## [ABOUT THIS EXERCISE]
Copy the records below exactly as they appear.

## [STORED DATA]
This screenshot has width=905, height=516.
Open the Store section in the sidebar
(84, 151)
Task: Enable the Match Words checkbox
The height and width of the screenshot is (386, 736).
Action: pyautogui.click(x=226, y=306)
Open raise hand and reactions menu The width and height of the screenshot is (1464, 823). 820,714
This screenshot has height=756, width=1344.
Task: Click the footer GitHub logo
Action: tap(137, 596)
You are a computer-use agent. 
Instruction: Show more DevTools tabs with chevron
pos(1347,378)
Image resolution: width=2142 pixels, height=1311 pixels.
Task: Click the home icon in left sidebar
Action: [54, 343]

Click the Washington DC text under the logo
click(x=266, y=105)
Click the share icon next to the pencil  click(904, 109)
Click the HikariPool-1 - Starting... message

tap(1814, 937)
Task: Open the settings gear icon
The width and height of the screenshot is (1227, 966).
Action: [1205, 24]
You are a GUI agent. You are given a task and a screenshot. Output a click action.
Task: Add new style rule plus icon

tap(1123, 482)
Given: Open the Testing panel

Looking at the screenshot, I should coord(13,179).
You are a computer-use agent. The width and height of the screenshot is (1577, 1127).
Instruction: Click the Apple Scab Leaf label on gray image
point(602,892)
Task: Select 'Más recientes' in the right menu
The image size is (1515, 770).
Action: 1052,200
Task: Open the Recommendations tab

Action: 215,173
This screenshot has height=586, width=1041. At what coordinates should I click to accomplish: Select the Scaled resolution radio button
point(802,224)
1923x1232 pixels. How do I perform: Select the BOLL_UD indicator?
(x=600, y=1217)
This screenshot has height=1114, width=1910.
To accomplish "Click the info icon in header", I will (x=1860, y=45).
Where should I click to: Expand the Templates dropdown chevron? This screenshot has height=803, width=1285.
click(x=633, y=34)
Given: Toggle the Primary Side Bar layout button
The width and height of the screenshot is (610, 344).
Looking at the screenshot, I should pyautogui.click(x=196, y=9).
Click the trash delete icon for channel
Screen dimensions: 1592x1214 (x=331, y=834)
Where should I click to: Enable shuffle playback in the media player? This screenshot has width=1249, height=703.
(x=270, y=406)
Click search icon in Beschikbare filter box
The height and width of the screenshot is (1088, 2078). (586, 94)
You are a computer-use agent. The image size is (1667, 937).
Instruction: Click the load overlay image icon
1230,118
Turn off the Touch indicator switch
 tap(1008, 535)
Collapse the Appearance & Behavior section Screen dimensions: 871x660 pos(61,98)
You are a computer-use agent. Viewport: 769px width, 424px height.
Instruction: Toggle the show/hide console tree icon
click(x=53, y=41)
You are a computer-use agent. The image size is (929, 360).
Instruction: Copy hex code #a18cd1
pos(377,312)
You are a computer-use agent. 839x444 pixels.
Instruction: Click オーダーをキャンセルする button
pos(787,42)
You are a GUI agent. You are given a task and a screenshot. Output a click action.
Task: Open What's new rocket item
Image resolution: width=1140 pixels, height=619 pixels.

## [SOLUTION TO THIS EXERCISE]
This screenshot has width=905, height=516.
Open the Store section in the sidebar
(84, 151)
Task: Enable the Match Words checkbox
The height and width of the screenshot is (386, 736).
Action: pyautogui.click(x=226, y=306)
Open raise hand and reactions menu The width and height of the screenshot is (1464, 823). 820,714
This screenshot has height=756, width=1344.
Task: Click the footer GitHub logo
Action: tap(137, 596)
You are a computer-use agent. 
Instruction: Show more DevTools tabs with chevron
pos(1347,378)
Image resolution: width=2142 pixels, height=1311 pixels.
Task: Click the home icon in left sidebar
Action: [54, 343]

Click the Washington DC text under the logo
click(x=266, y=105)
Click the share icon next to the pencil  click(904, 109)
Click the HikariPool-1 - Starting... message

tap(1814, 937)
Task: Open the settings gear icon
The width and height of the screenshot is (1227, 966).
Action: [1205, 24]
You are a GUI agent. You are given a task and a screenshot. Output a click action.
Task: Add new style rule plus icon

tap(1123, 482)
Given: Open the Testing panel

Looking at the screenshot, I should coord(13,179).
You are a computer-use agent. The width and height of the screenshot is (1577, 1127).
Instruction: Click the Apple Scab Leaf label on gray image
point(602,892)
Task: Select 'Más recientes' in the right menu
The image size is (1515, 770).
Action: 1052,200
Task: Open the Recommendations tab

Action: 215,173
This screenshot has height=586, width=1041. At what coordinates should I click to accomplish: Select the Scaled resolution radio button
point(802,224)
1923x1232 pixels. How do I perform: Select the BOLL_UD indicator?
(x=600, y=1217)
This screenshot has height=1114, width=1910.
To accomplish "Click the info icon in header", I will (x=1860, y=45).
Where should I click to: Expand the Templates dropdown chevron? This screenshot has height=803, width=1285.
click(x=633, y=34)
Given: Toggle the Primary Side Bar layout button
The width and height of the screenshot is (610, 344).
Looking at the screenshot, I should pyautogui.click(x=196, y=9).
Click the trash delete icon for channel
Screen dimensions: 1592x1214 (x=331, y=834)
Where should I click to: Enable shuffle playback in the media player? This screenshot has width=1249, height=703.
(x=270, y=406)
Click search icon in Beschikbare filter box
The height and width of the screenshot is (1088, 2078). (586, 94)
You are a computer-use agent. The image size is (1667, 937).
Instruction: Click the load overlay image icon
1230,118
Turn off the Touch indicator switch
 tap(1008, 535)
Collapse the Appearance & Behavior section Screen dimensions: 871x660 pos(61,98)
You are a computer-use agent. Viewport: 769px width, 424px height.
Instruction: Toggle the show/hide console tree icon
click(x=53, y=41)
You are a computer-use agent. The image size is (929, 360).
Instruction: Copy hex code #a18cd1
pos(377,312)
You are a computer-use agent. 839x444 pixels.
Instruction: Click オーダーをキャンセルする button
pos(787,42)
You are a GUI agent. You are given a task and a screenshot. Output a click action.
Task: Open What's new rocket item
Image resolution: width=1140 pixels, height=619 pixels.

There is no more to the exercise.